For his efforts, the Blues rewarded Halak with a four-year, $15 contract.
"I look at it as something special," Halak said of his playoff achievements. "You can't take those games away from me. I came into last season with a goal of playing 34 games with Montreal. Now, the St. Louis Blues have given me the opportunity to be their No. 1 goaltender."
Halak gave credit to his granddad for something he learned earlier in his career.
"When I was younger, when I had a bad game, I didn't talk to my parents. I was mad at myself," Halak said, a little sheepishly. "My granddad said, 'If you have a bad game, just think about it until midnight. After that, it's a new day and a new game.' He was right."
Young Halak knew almost from Day 1 that he was going to be a netminder. The middle son of Jaroslav and Jarmila Halak's three boys, he loved the equipment and the mask. He lived to stop the ball on the street and the puck on the rink. Patrick Roy was his hero, no surprise there. But former St. Louis goaltender Curtis Joseph was another of his favorites because of his acrobatic style.
Halak always has been a late-blooming afterthought in the goaltending business. In 2003, he was just beginning to become known when he backstopped Slovakia to the silver medal in the Under-18 World Championships. In the semifinals, the Slovaks knocked off Russia in a shootout, 2-1, with Halak denying Alexander Ovechkin's shootout attempt.
"I remember that as being a big step for me," Halak said. "I thought maybe one day I'll get a chance to play in the NHL."
The following summer, Halak took the next leap, being drafted by the Canadiens. He didn't hear his name, though, until 270 others had been called. He was the 25th goalie out of 27.

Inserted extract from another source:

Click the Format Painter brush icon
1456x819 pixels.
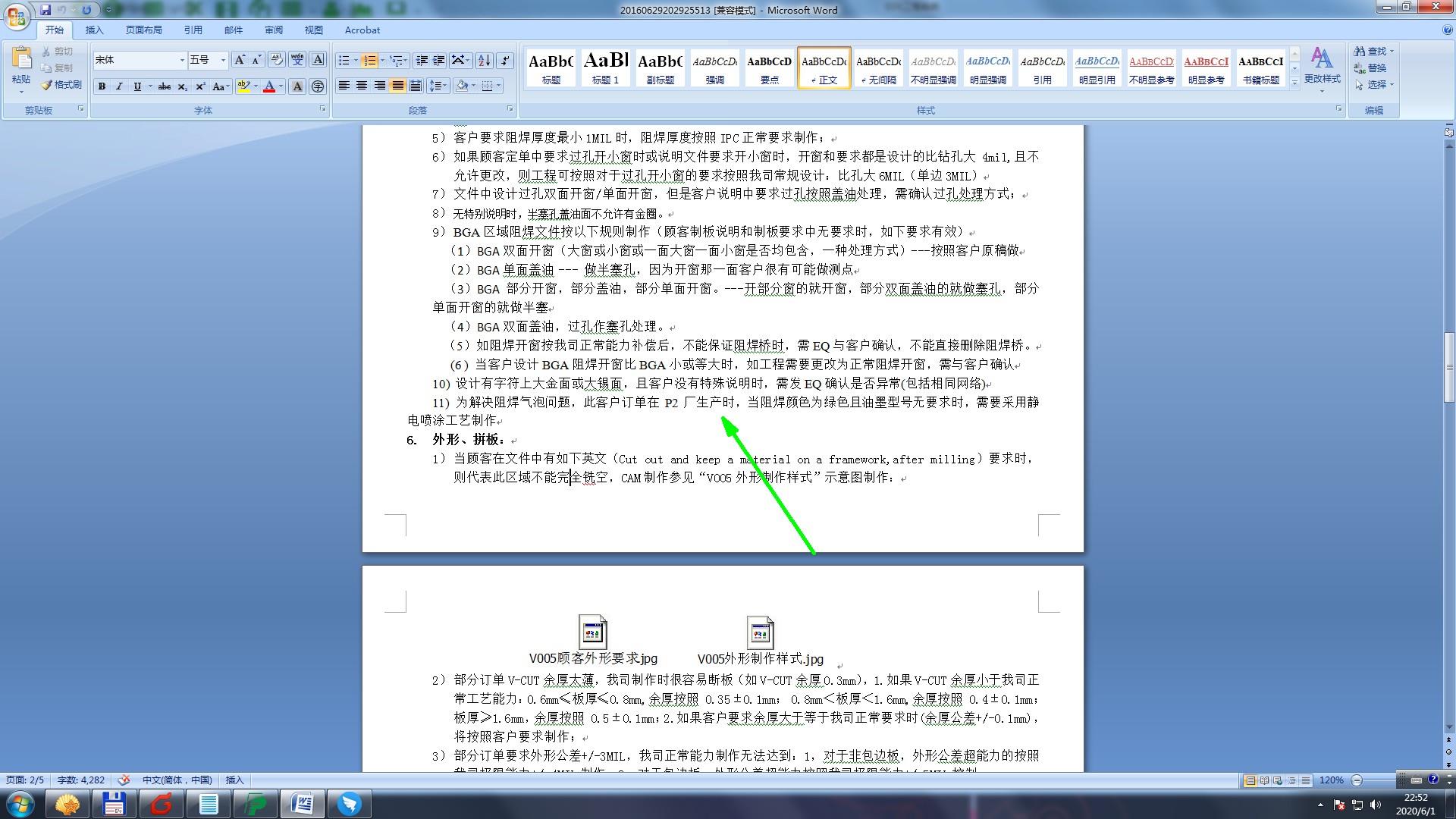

"I watched the first six rounds," Halak said. "When I didn't see my name, I stopped watching. Then my agent called me and said I got drafted by the Montreal Canadiens. I was kind of disappointed I got drafted in the ninth round, but I still had a chance."
The journey has continued to St. Louis, where Halak had his mask decorated with a Blues flavor. The front shows his number, 41. On the sides are Jacques Plante, Mike Liut and Grant Fuhr, former St. Louis goaltenders.
"Everyone on the mask was a great goalie and a Hall of Famer," Halak said. "Every one was a great goalie, and that's why I put them on the mask."
If Halak has even half as much success as those three, look out for the St. Louis Blues.